> _GIVEN TEXT_:
# # # #

KERRIN PEASE has served as Vice President of Worldwide Research and Development
since November 2001. From 1999 to 2001, Mr. Pease served as Vice President,
Consulting and Development Americas, for GEAC Computer Corporation Limited, a
global provider of enterprise requirements planning (ERP) software and services.
From 1997 to 1999, Mr. Pease was Vice President, Consulting for Johnson Brown
Associates (JBA) International, a global provider of ERP software services. He
held various other positions with JBA from 1987 to 1997, including Product
Development Director, Operations Director UK/Europe and Regional Business
Manager. From 1980 to 1987, Mr. Pease served as Operations Manager for
Information Processing Services, a company that developed ERP products.
JEFFREY M. SIEGEL was appointed Vice President of Worldwide Marketing and Chief
Marketing Officer in May 2004. Prior to joining us, Mr. Siegel was the Vice
President, Enterprise for Symbian from 2002 to 2003 and Director of Market
Development at Microsoft from 2001 to 2002. Prior to Microsoft, he was Director
of Market Development for 3Com/Palm from 1997 to 2001 and held various positions
in enterprise sales and marketing for the computer systems group at HP from 1982
to 1997.
MARK A. WILLNERD was appointed Vice President of Business Development in
September 2002. Mr. Willnerd joined the Company in July 1989 and has held
numerous positions with increasing accountability throughout his tenure. Prior
to his appointment, he held the positions of Business Development Director and
Alliance and Product Manager for our products.

# # # #

> _DATASET CONTENT_:
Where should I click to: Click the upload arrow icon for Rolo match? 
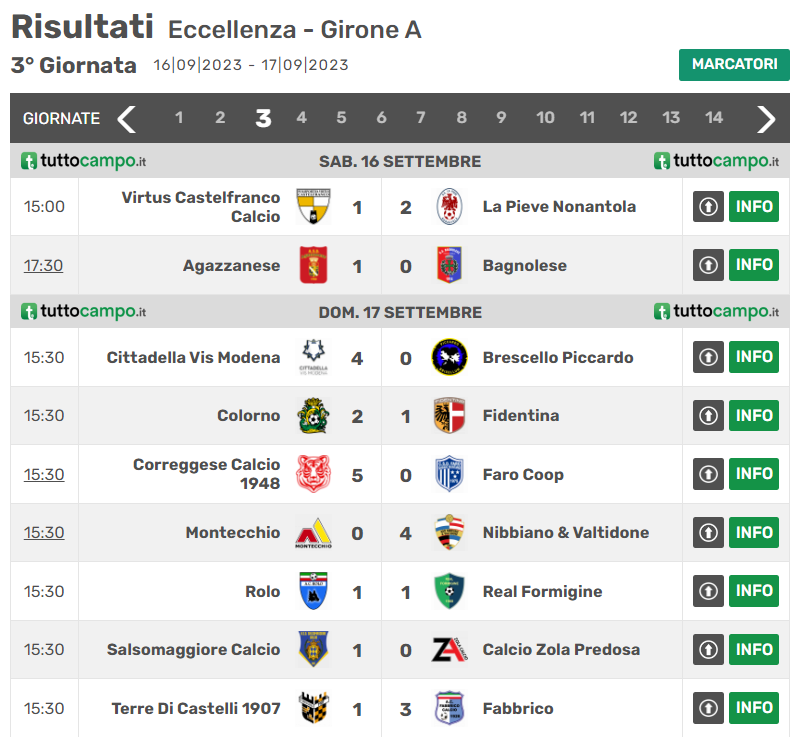[x=708, y=591]
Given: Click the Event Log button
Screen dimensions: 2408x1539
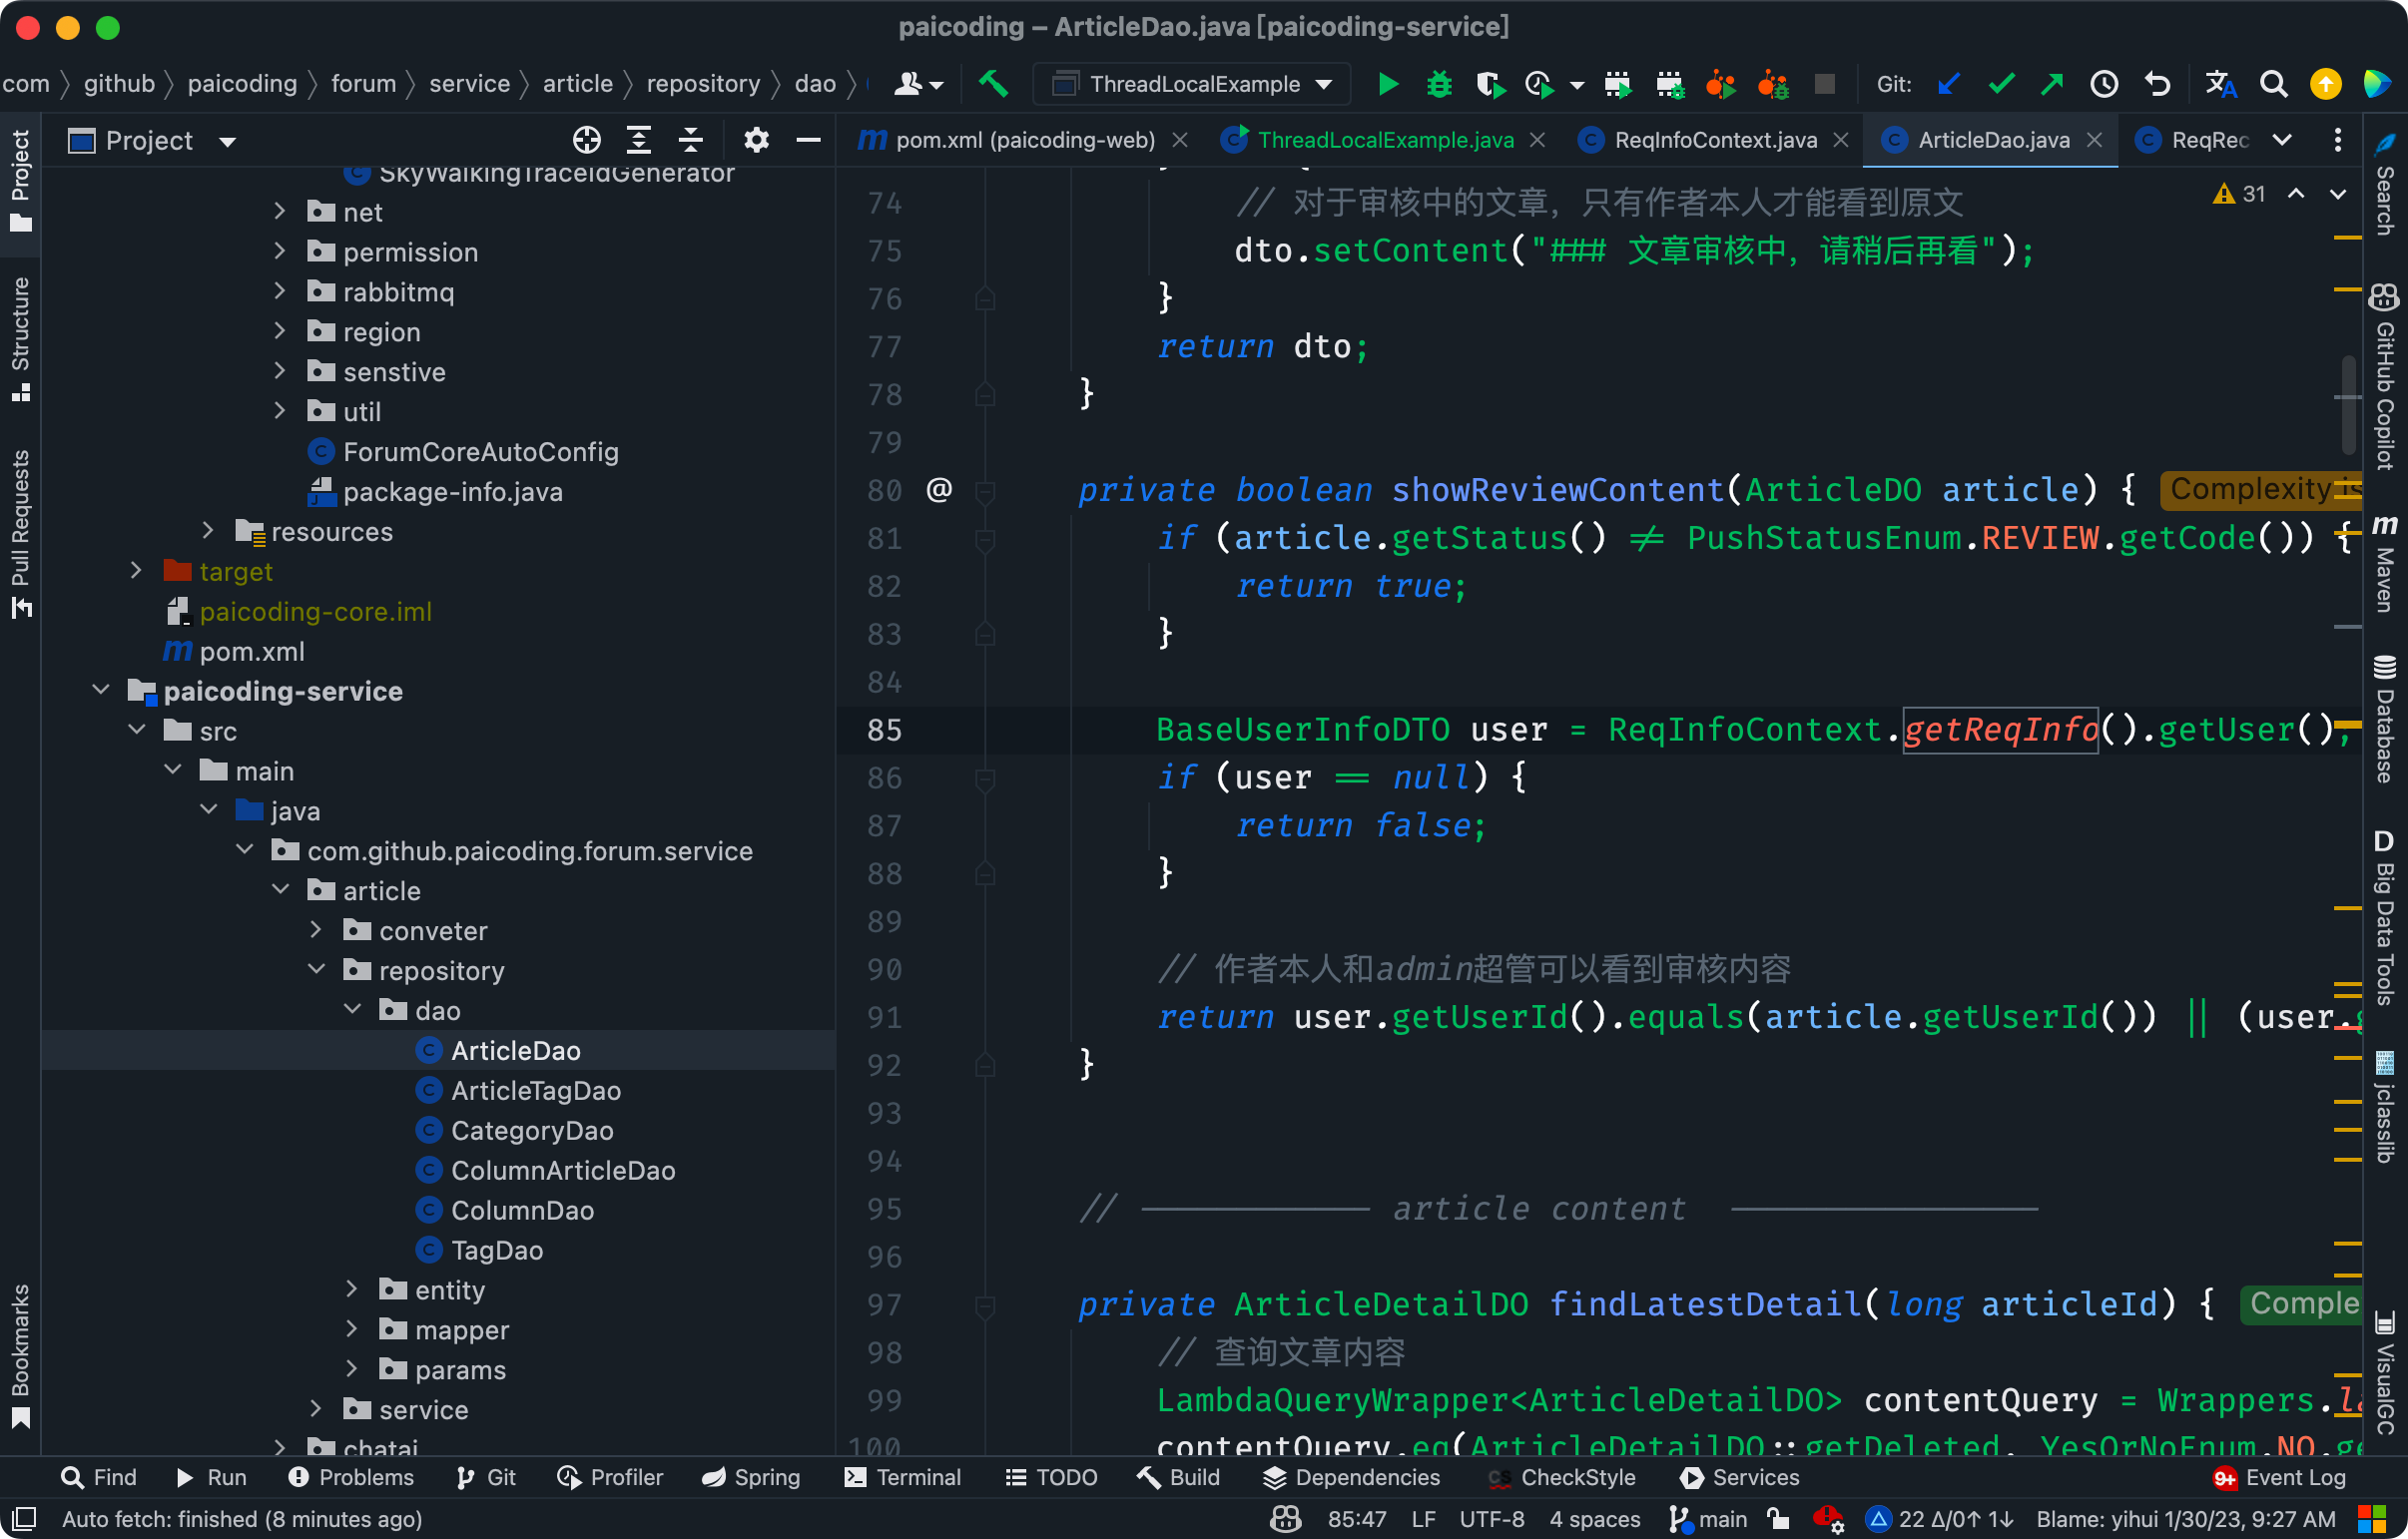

# # # #

Answer these from the executive bios:
(a) When did Kerrin Pease start as Vice President of Worldwide Research and Development?
(b) At what company was Jeffrey M. Siegel Director of Market Development from 2001 to 2002?
(c) In what month and year did Mark A. Willnerd join the Company?
The listing has nothing to do with what is asked here.

> _RESULT_:
(a) November 2001
(b) Microsoft
(c) July 1989